- **Job 1**: From the winery marketing article, extract the text between "2. In most CPANELs, there" and "that, you're done!", inclusive.
- **Job 2**: In the winery marketing article, what example is given as a friendly name for the new customer email address?

- **Passage to read**:
-- begin --

Level Up! — 10 Ways to improve your winery marketing

Bradley Squires
published on
October 31, 2020
Winery Marketing

Hey, lucky you! You’re the winemaker and owner of a small, “Artisanal” winery! And guess what? You’re also the marketing department (woo-hoo!). And while this might sound to some people, that you’re living the life, we know that there are some mornings when you'd much prefer to be making wine than making email newsletters, so these set-it-and-forget-it tips for levelling up your marketing game are for you.

"Set It and Forget It" verb:

1. To have sex with someone regardless of potential emotional consequences, akin to James Brown's Hit It and Quit It from his 1970 hit Get Up (I Feel Like Being A) Sex Machine.
2. To accomplish anything that you are actively afraid of and deliberately avoiding. [Likely the more apt definition in winery marketing circles, if you know what I'm saying]

from The Urban Dictionary

During those busy months in the winery and vineyard — you know the months I’m talking about; January through November — marketing naturally takes a back seat, but at the same time, you know that marketing is what keeps the money flowing in. (HaHa! "flowing!" — I meant "Flooding.")

Here are 10 things you can do right now that can improve the results you see from your winery's marketing — and make marketing less of a burden for you.

There are, as you have undoubtedly come to realize, a million things you could be doing to improve your marketing. As someone who has spent most of their marketing career helping other industries (finance, tech, telecom, healthcare ...) I get so disappointed when I see wineries making the most simplistic marketing guffaws — misteps that would never be tolerated in other industries, but which impact ongoing marketing results. These tips address those.

01: Create a dedicated email account just for your winery's customers

You may be thinking, "This isn't marketing, this is just admin! What a ripoff!" But the value of enhancing your audience's perceptions of your brand through being responsive to your audience cannot be overstated. It's like washing your hands after you use the bathroom.

Your website's hosting account almost certainly allows you to create an unlimited number of email addresses, and setting one up can be accomplished with the following 3 simple steps:

  1. Go to your website's CPANEL, and click on the icon for Email Accounts.
  2. In most CPANELs, there will be a plus sign to create a new email address. Click on it and give your new email address a friendly name like hellobeautiful@yourwebsite.com.
  3. Lastly, skip over to your email application (Mail, Thunderbird, Outlook) and add the newly created email account (this is in Preferences, or Accounts), and then do the same on your phone.

There! Just like that, you're done!

02: Create an email alert on your phone for emails from your customers

This is related to #1, and will help you be super responsive to your audience. Have you ever been shopping for something online and had a quick question about something before you could place an order? You shoot off a quick email with the question and then what? You get a response a day or two later — but you've already cooled on that first impulse to buy whatever it was. Aaaand, since we're being honest with each other, you're feeling a bit pissed off that they valued you so poorly as a potential customer that they couldn't even be bothered returning your email until they felt like it. Bastards!

Setting up your phone to receive notifications is suuuper easy. Ready? Go to your phone's settings, and under Notifications > Mail, you'll be able to select the email account that you created for your customers, and turn Notifications on. And, Boom! — you're a marketing rockstar!

-- end --

- **Dataset rows**:
-- begin --

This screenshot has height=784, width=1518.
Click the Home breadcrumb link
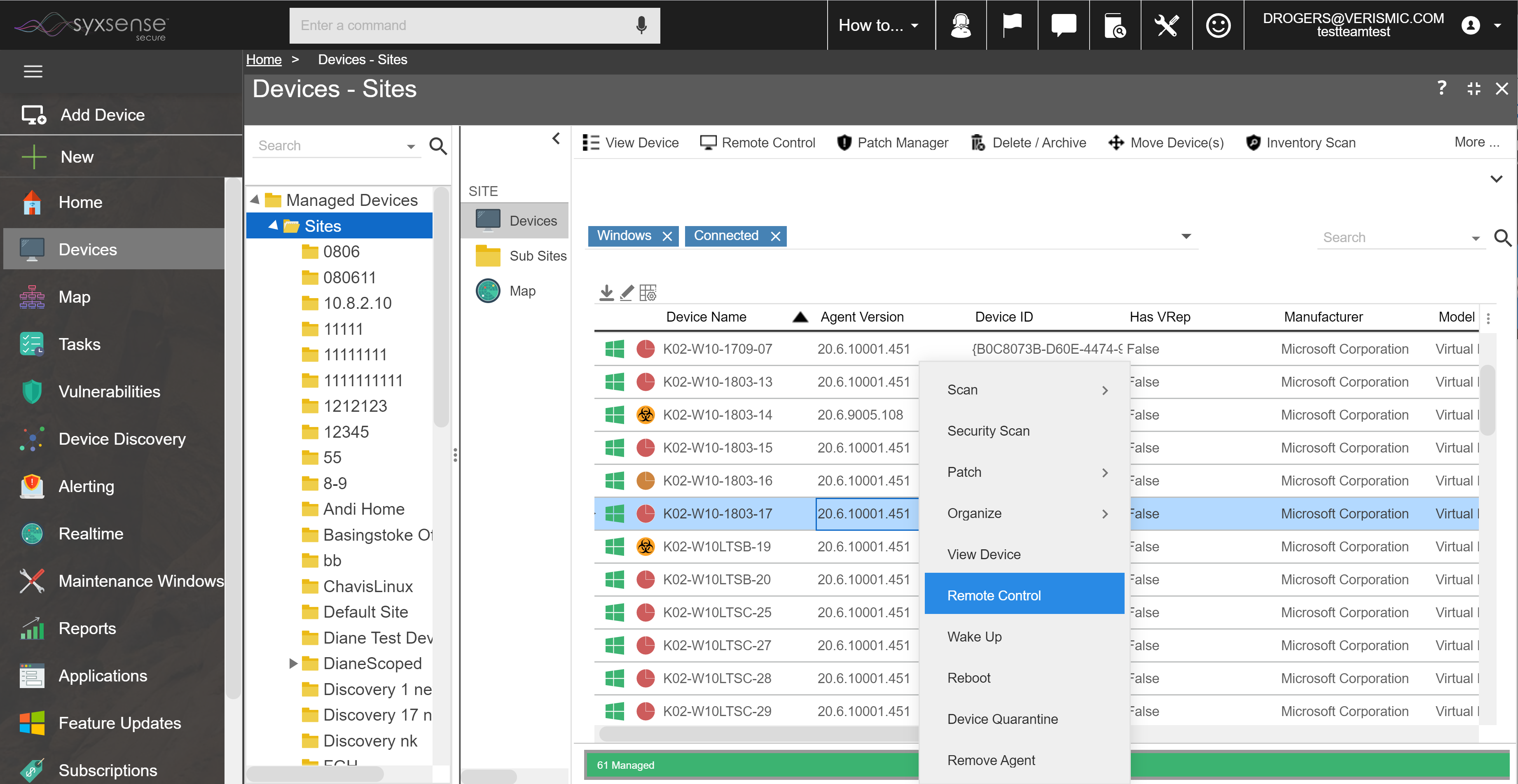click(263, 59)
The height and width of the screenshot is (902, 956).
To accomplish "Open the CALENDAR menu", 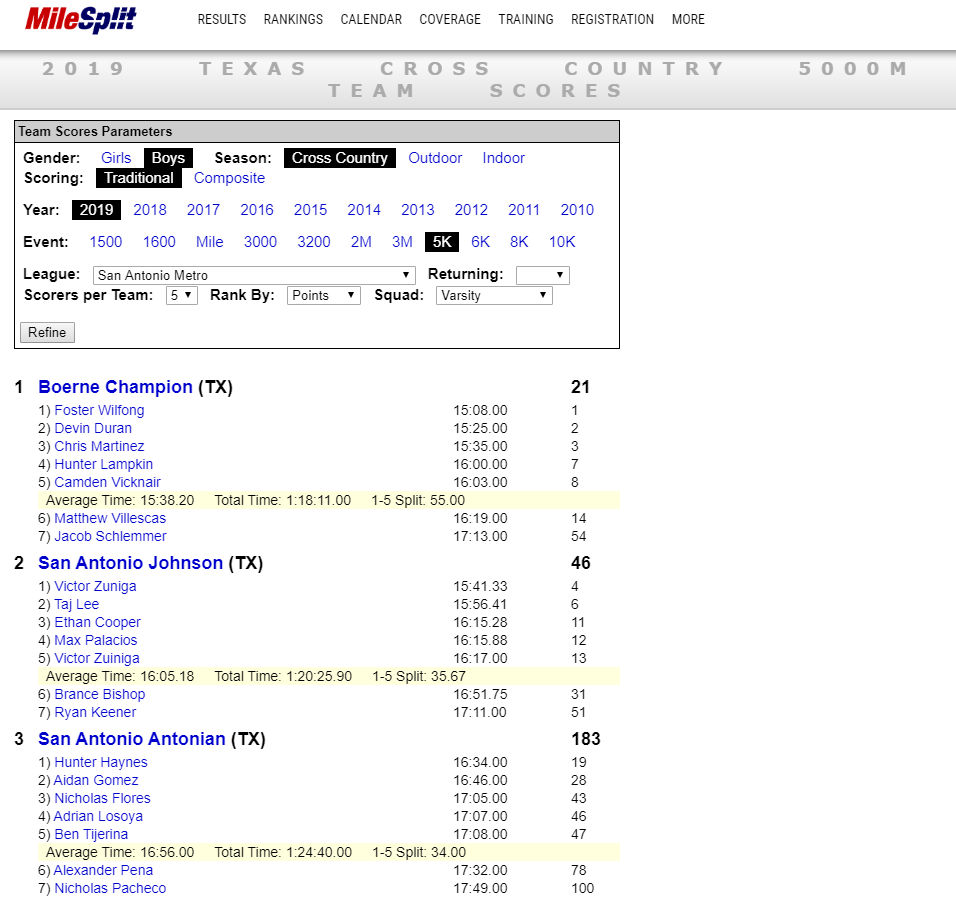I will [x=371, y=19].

-- end --

- **Solution 1**:
2. In most CPANELs, there will be a plus sign to create a new email address. Click on it and give your new email address a friendly name like hellobeautiful@yourwebsite.com.
  3. Lastly, skip over to your email application (Mail, Thunderbird, Outlook) and add the newly created email account (this is in Preferences, or Accounts), and then do the same on your phone.

There! Just like that, you're done!

- **Solution 2**: hellobeautiful@yourwebsite.com